Le Thompson Madrid, attendu en milieu d'année.
Hôtel Thompson, à Madrid.

Au total, l’offre du groupe se sera enrichie de 13 marques au cours de cette profonde transformation. Fort de cet ensemble à même de satisfaire les propriétaires potentiels comme les clients fidèles, Hyatt a posé les bases de sa croissance actuelle et future. Le nombre d’hôtels de luxe a ainsi été multiplié par deux depuis 2017, par trois en ce qui concerne les resorts et même par quatre sur le segment en vogue du moment, le lifestyle. « En plus de ça, nous avons étendu la présence de nos marques dans 18 nouveaux pays et 224 marchés« , s’est réjoui Mark Hoplamazian.

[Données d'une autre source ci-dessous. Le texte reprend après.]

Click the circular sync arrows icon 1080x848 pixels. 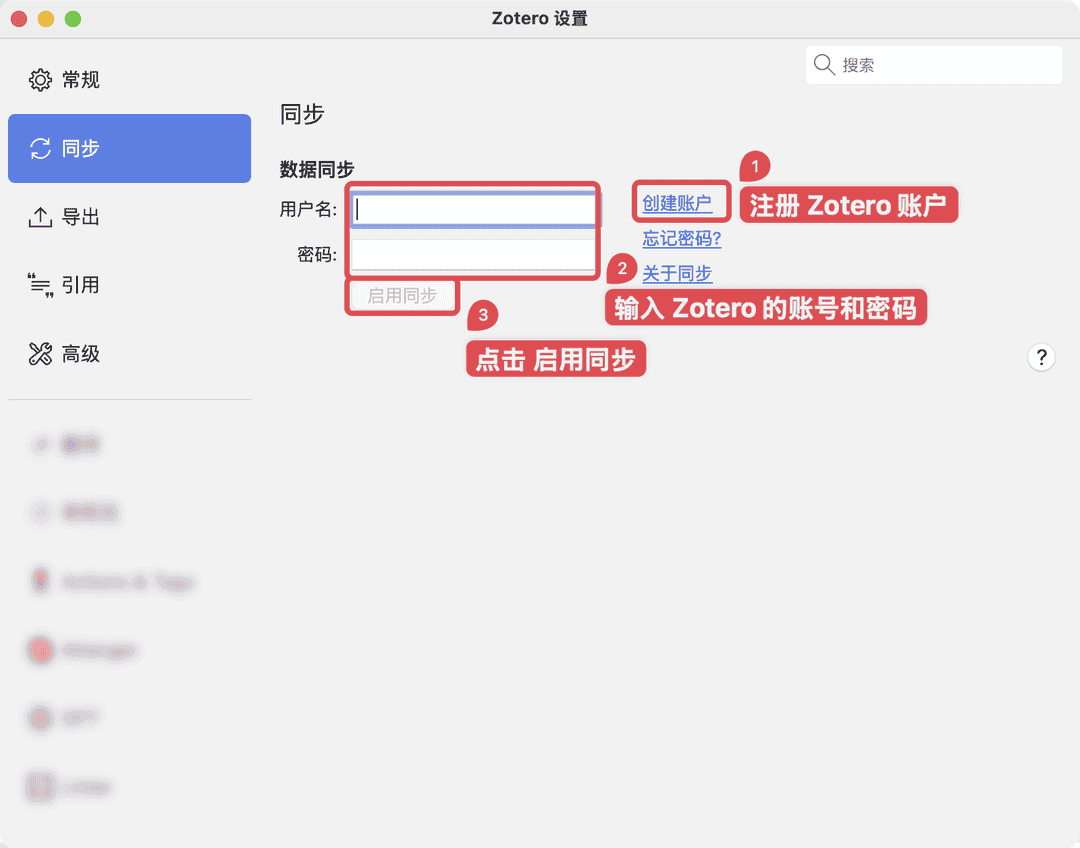point(40,148)
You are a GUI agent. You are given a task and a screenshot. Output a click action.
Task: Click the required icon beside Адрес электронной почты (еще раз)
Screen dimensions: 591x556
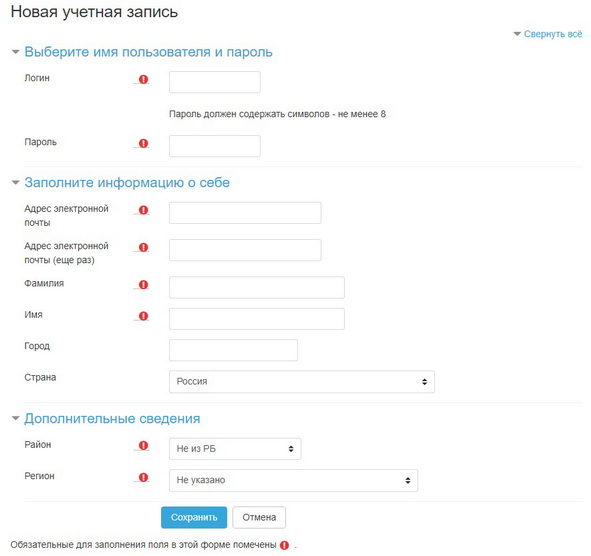point(143,247)
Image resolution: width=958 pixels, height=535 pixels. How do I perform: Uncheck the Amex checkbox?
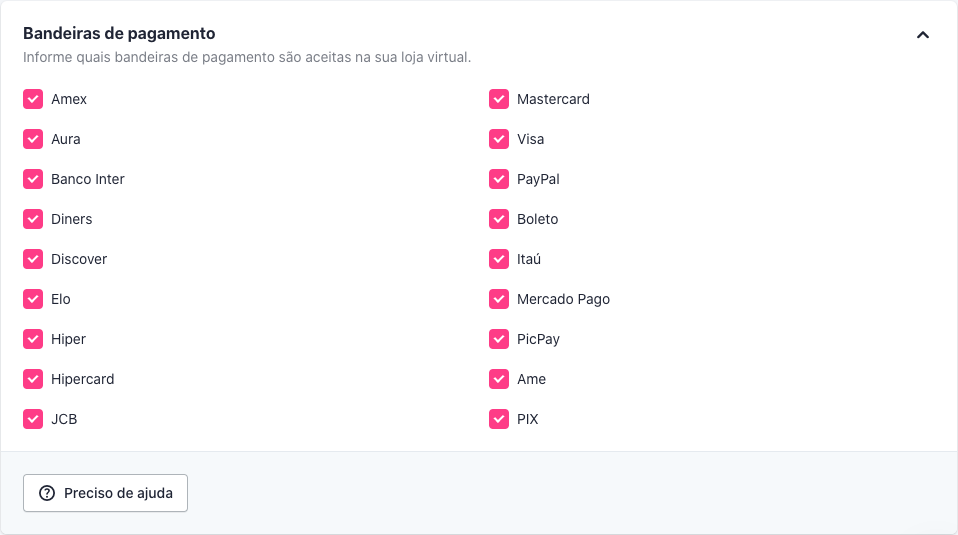click(33, 99)
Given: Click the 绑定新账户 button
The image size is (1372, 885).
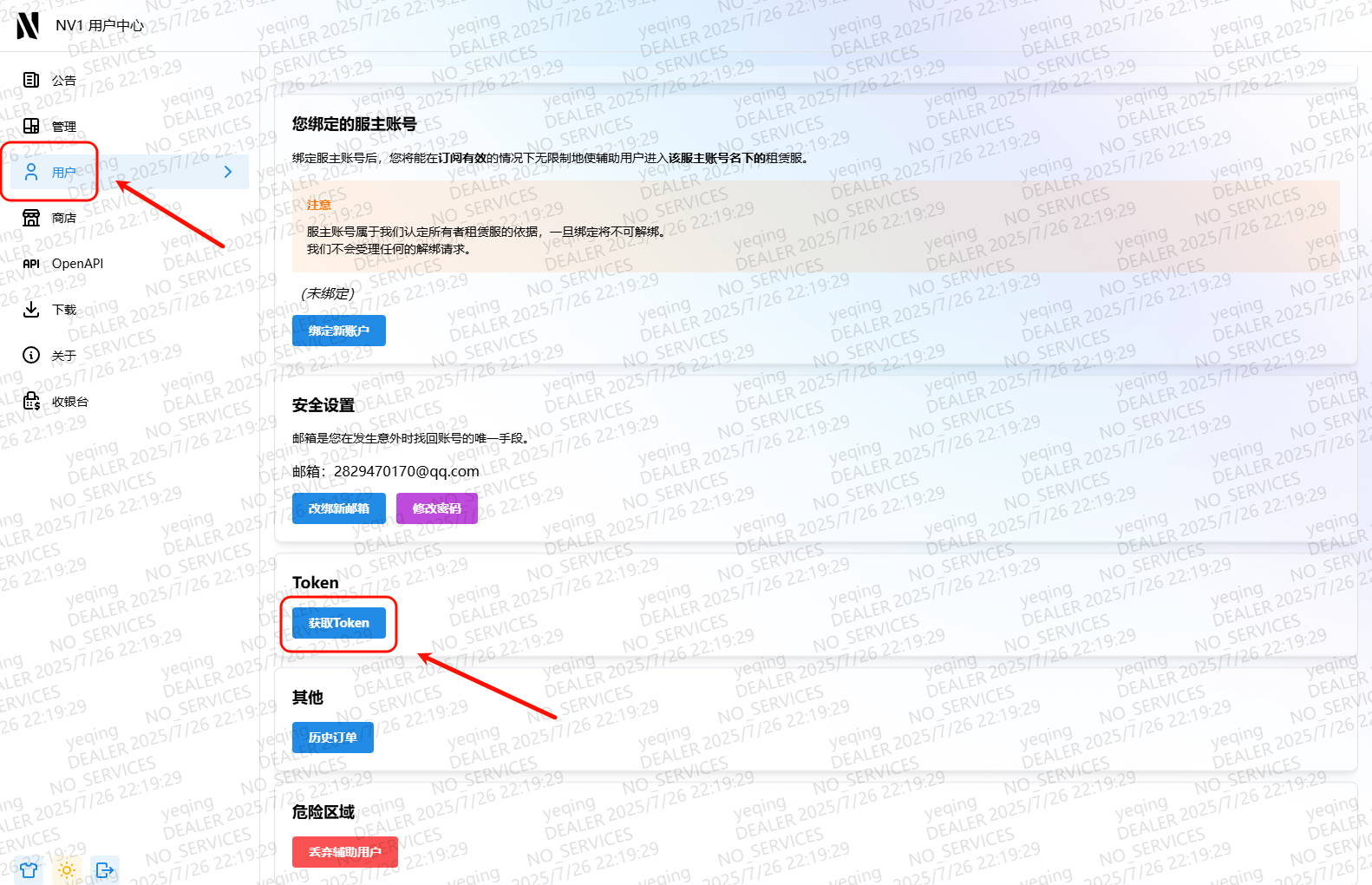Looking at the screenshot, I should point(339,331).
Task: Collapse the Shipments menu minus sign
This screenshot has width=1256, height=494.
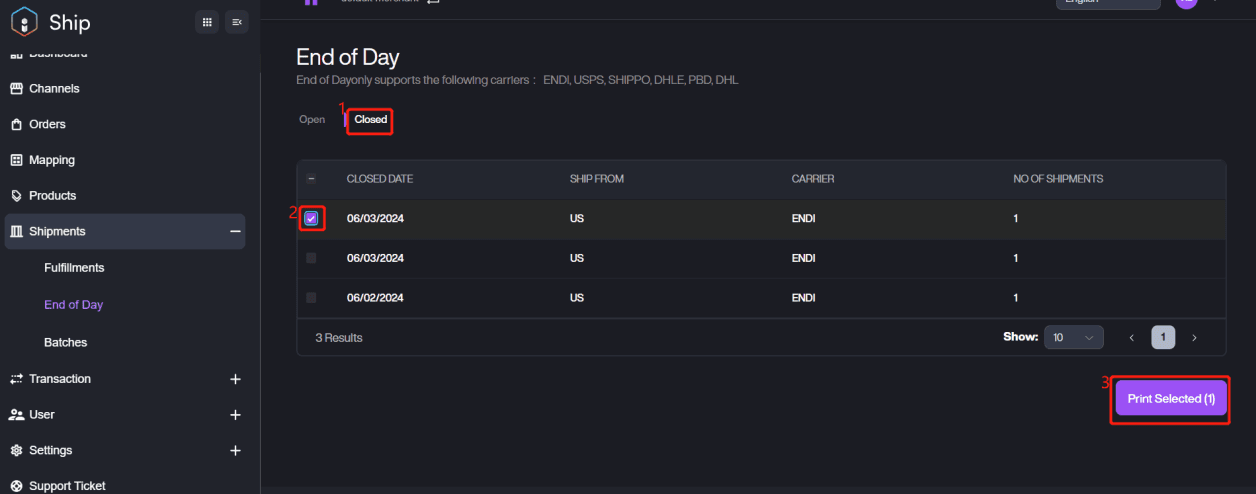Action: pos(236,232)
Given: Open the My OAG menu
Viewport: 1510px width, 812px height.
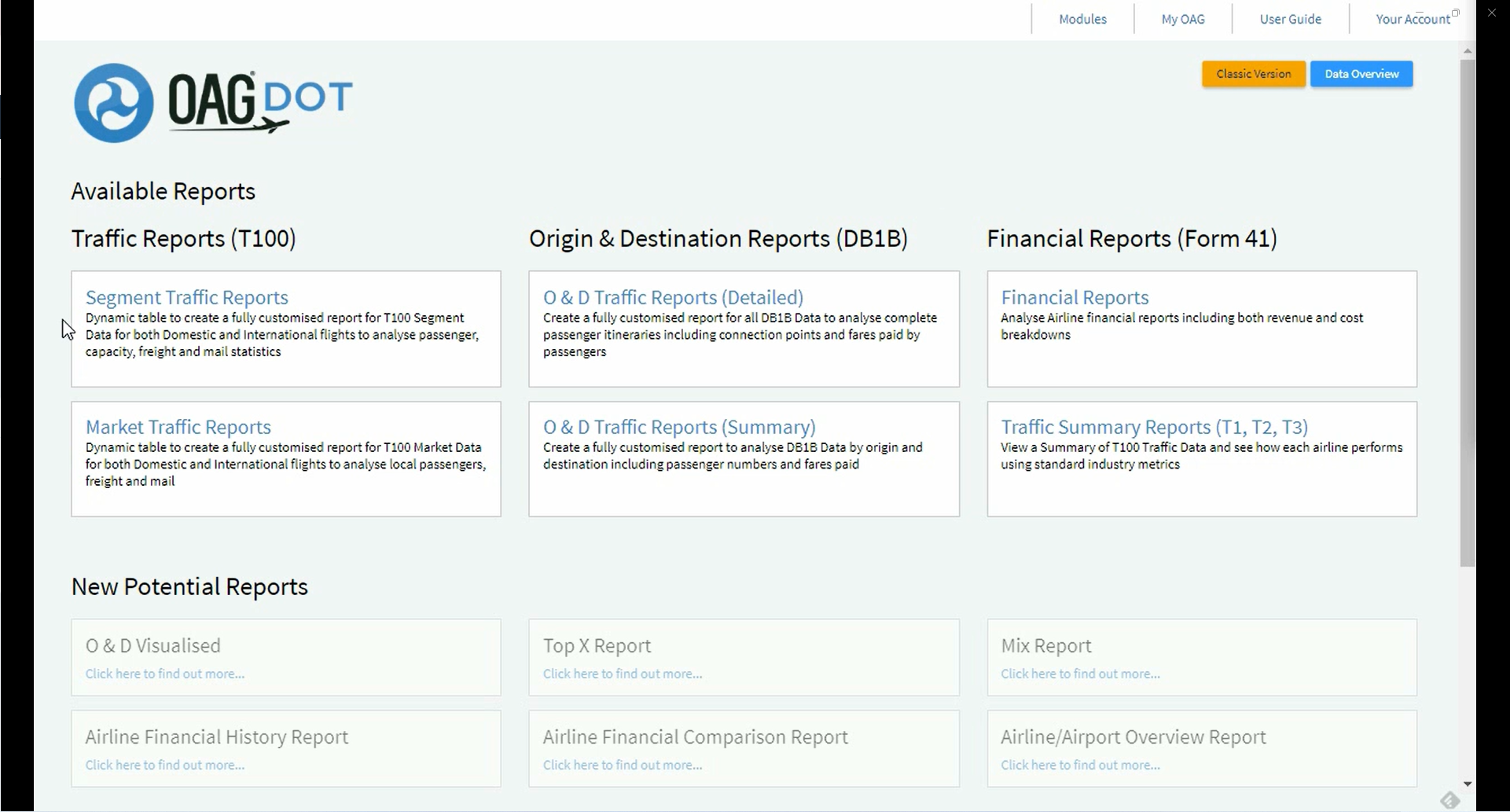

Paradoxalement, ce qui faisait la faiblesse du groupe – une moindre présence géographique par rapport à ses concurrents – pourrait être sa force aujourd’hui, avec de nombreuses terrae incognitae encore à conquérir. Sur les 650 principaux marchés dans le monde, seule la moitié compte des hôtels Hyatt. Et encore : si l’offre de l’hôtelier américain rivalise dans les marchés clés, c’est loin d’être le cas ailleurs. « Alors que nos concurrents ont 14 hôtels par marché en moyenne, Hyatt n’en a que 4, précise Mark Hoplamazian. D’où une marge de croissance importante« . Par exemple, la dernière de ses marques, Hyatt Studios, va permettre au groupe de s’implanter dans les villes secondaires et tertiaires aux Etats-Unis, avec une offre au prix adapté à ces marchés. Fort de toutes ces pages blanches encore à écrire, Hyatt dispose d’un pipeline bien fourni de 117 000 chambres. De quoi entrevoir avec confiance la barre des 1 500 hôtels dans le monde à l’horizon 2025.